__Requirement__:
All entries below must be retyped exactly, though pictures are to be skipped.

Dataset records

━━━━━━━━━━━━━━━━━━━━━━━━━━━━━━

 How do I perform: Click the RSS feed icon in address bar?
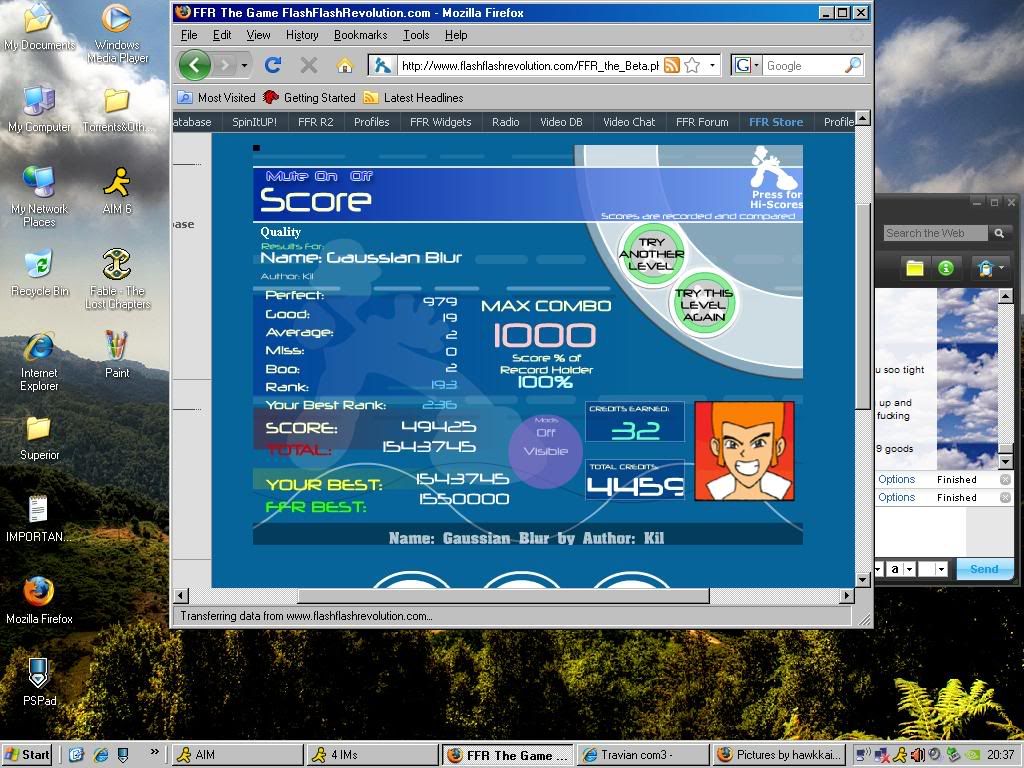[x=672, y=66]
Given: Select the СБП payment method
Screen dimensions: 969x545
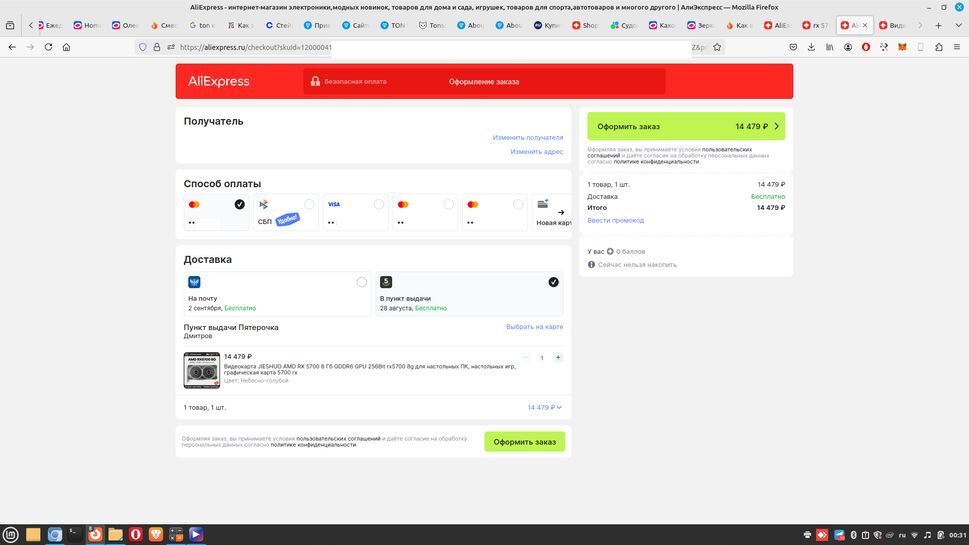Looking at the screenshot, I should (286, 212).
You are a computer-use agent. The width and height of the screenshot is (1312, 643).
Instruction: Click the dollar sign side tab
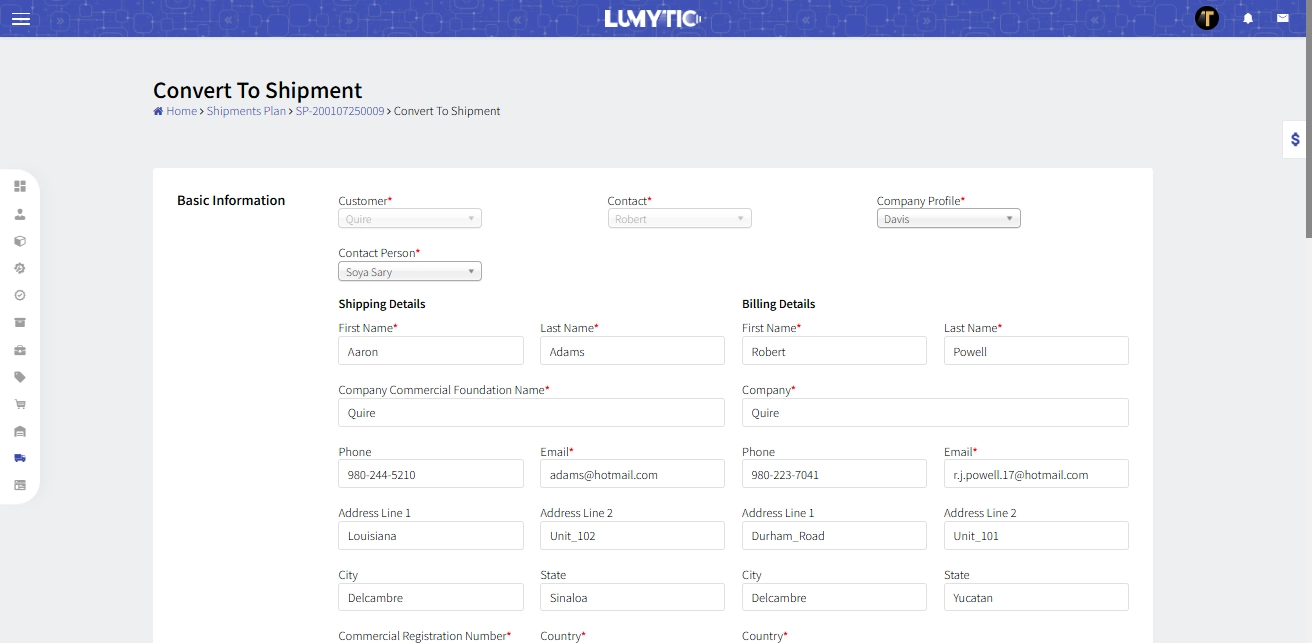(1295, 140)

━━━━━━━━━━━━━━━━━━━━━━━━━━━━━━

__Written response__:
 How do I perform: Click the RSS feed icon in address bar?
[x=672, y=66]
Given: Select the СБП payment method
Screen dimensions: 969x545
Looking at the screenshot, I should (286, 212).
You are a computer-use agent. The width and height of the screenshot is (1312, 643).
Instruction: Click the dollar sign side tab
(1295, 140)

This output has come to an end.